As far as the criminal justice system itself is concerned, you look at it every stage of the way: more African-Americans arrested for the same crime; more processed through the system as opposed to the charge being dropped; more incarcerated as opposed to receiving probation, etc. It's very related to the drug policy. That all makes a major contribution to the level of poverty. My basic view is that essentially you need to treat people who are low-level dealers or users as a public health question.

See Edelman's entire comments on the nation's poverty, which includes observations about the "tidal wave of low wage jobs," and the need to reverse course and start making serious investments in reversing poverty, which, as Edelman notes, would require "making the rich people pay their fair share."

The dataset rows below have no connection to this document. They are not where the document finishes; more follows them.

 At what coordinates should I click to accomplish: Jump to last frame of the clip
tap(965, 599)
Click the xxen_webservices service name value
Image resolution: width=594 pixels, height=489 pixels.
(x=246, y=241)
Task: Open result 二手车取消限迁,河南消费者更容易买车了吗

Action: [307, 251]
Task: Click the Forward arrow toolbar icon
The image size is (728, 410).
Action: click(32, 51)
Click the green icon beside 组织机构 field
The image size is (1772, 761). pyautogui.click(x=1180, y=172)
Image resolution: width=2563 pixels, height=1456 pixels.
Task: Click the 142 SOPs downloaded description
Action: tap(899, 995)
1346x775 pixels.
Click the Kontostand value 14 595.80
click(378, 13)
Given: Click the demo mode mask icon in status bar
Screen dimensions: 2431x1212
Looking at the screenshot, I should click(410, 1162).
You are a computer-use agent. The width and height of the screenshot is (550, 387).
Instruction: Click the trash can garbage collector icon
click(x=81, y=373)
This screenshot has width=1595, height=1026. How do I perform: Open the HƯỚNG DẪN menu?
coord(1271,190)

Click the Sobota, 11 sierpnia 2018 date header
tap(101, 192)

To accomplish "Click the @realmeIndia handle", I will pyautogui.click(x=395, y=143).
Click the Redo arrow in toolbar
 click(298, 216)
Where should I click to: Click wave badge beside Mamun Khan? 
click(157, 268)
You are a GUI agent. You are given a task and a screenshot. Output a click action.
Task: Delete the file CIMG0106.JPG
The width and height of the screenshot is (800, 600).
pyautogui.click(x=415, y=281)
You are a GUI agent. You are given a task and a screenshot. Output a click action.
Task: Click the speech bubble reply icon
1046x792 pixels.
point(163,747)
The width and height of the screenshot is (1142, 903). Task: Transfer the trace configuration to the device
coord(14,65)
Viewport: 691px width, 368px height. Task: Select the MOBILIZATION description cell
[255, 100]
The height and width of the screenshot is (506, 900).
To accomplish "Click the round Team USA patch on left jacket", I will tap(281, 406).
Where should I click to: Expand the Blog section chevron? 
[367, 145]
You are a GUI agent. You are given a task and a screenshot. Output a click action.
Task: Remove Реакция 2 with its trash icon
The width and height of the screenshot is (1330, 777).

In his last column for The New York Times, Bob Herbert also hit upon the nation's glut of jobs that pay "a pittance," and rising inequality. (Herbert noted, "Income and wealth inequality in the U.S. have reached stages that would make the third world blush. As the Economic Policy Institute has reported, the richest 10 percent of Americans received an unconscionable 100 percent of the average income growth in the years 2000 to 2007, the most recent extended period of economic expansion.")

It is the growing economic inequality, Herbert wrote, that may someday spark outrage, of which Edelman spoke.

"This inequality," Herbert wrote, "in which an enormous segment of the population struggles while the fortunate few ride the gravy train, is a world-class recipe for social unrest. Downward mobility is an ever-shortening fuse leading to profound consequences."